See the Free Range Equipment Canvas


Daypack Comparison Table

Daypack Price Weight Capacities Hipbelt Frame Pockets
Osprey Talon 22 $160 1 lb. 14.6 oz. 11, 22, 26, 33, 36, 44L Cushioned Backpanel 7 exterior
REI Co-op Flash 22 $60 14 oz. 18, 22L Webbing None 3 exterior
Osprey Stratos 36 $220 3 lb. 4.5 oz. 24, 34, 36, 44L Cushioned Alloy frame 7 exterior
Osprey Skarab 30 $150 2 lb. 0.2 oz. 18, 22, 30L Cushioned Framesheet 5 exterior
Black Diamond Distance 15 $180 12.7 oz. 4, 8, 15, 22L None None 7 exterior
Arc’teryx Aerios 35 $250 2 lb. 8.9 oz. 18, 35L Cushioned Framesheet 7 exterior
Osprey Sportlite 25 EF $125 1 lb. 11.9 oz. 25L Cushioned Backpanel 7 exterior
Osprey Daylite Plus $75 1 lb. 4.6 oz. 13, 20L Webbing Backpanel 5 exterior
Hyperlite Daybreak $229 1 lb. 4.9 oz. 17L Cushioned None 3 exterior
REI Co-op Traverse 32 $159 2 lb. 9 oz. 32, 60L Cushioned Steel frame 6 exterior
Deuter Speed Lite 25 $120 1 lb. 9 oz. 13, 17, 21, 25, 30L Cushioned U-frame 6 exterior
Gregory Zulu 30 $170 3 lb. 0.6 oz. 30, 45, 55, 65L Cushioned Steel frame 4 exterior
REI Co-op Trail 40 $149 2 lb. 14 oz. 25, 40L Cushioned Steel frame 7 exterior
Black Diamond Pursuit 15 $150 1 lb. 9.6 oz. 15, 30L Cushioned Backpanel 7 exterior
Matador Beast28 $150 1 lb. 8 oz. 18, 28L Cushioned Steel frame 3 exterior
Gregory Nano 22 H2O $90 1 lb. 2 oz. 18, 22L Webbing None 3 exterior
Cotopaxi Batac 16L $65 11 oz. 16, 24L None None 3 exterior
Mystery Ranch Coulee 30 $189 2 lb. 11.2 oz. 20, 30, 40, 50L Cushioned Framesheet 7 exterior
Free Range Canvas $139 1 lb. 25L Webbing Backpanel 1 exterior

About Our Testing Process

Hiking reviews comprise a large portion of the Switchback Travel site, and for good reason: With minimal gear required—primary necessities are a quality pair of shoes and daypack—hiking has a relatively low barrier to entry compared to other outdoor activities. Former editor-in-chief and avid outdoorsman John Ellings put together our initial lineup of 12 daypacks in 2015. Based in the Pacific Northwest, John is no stranger to rugged trails and rough weather. Managing editor Sarah Nelson began contributing to the guide in 2020. Formerly a full-time vanlifer, Sarah has logged hundreds of miles throughout the Mountain West and continues to put daypacks to the test along the shores of Lake Tahoe (where she’s currently based) and beyond. 
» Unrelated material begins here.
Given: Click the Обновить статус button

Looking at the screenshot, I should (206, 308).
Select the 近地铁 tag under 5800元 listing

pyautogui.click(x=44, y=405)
Our current lineup of 19 daypacks is the result of continued on-trail testing, along with feedback from our contributors and the online hiking community. When we test daypacks, we prioritize comfortable and supportive padding, breathable backpanel designs, and practical storage layouts that can fit all the essentials. We also take into account considerations like weather resistance, ease of access, and overall capacity. We know hikers’ needs vary greatly, which is why we’ve included a relatively wide variety of options above, from streamlined designs for fast-and-light missions to fully featured packs for gear-intensive days and even minimalist overnights. As we continue testing new and noteworthy daypacks, we’ll update the list above to reflect our current favorites.

Daypack (testing Hyperlite Elevate 22 in Patagonia)
Testing the Hyperlite Elevate 22 on a day hike in Chilean Patagonia | Credit: Jason Hummel

Daypack Buying Advice

Types of Daypacks

With hundreds of daypacks on the market, choosing the right one is largely dependent on what you intend to use it for. Do you need a daypack to approach an alpine climbing zone, or to explore an urban area on vacation? Do you need to strap on crampons or an ice axe, or do you just want a comfortable way to haul water and some extra layers?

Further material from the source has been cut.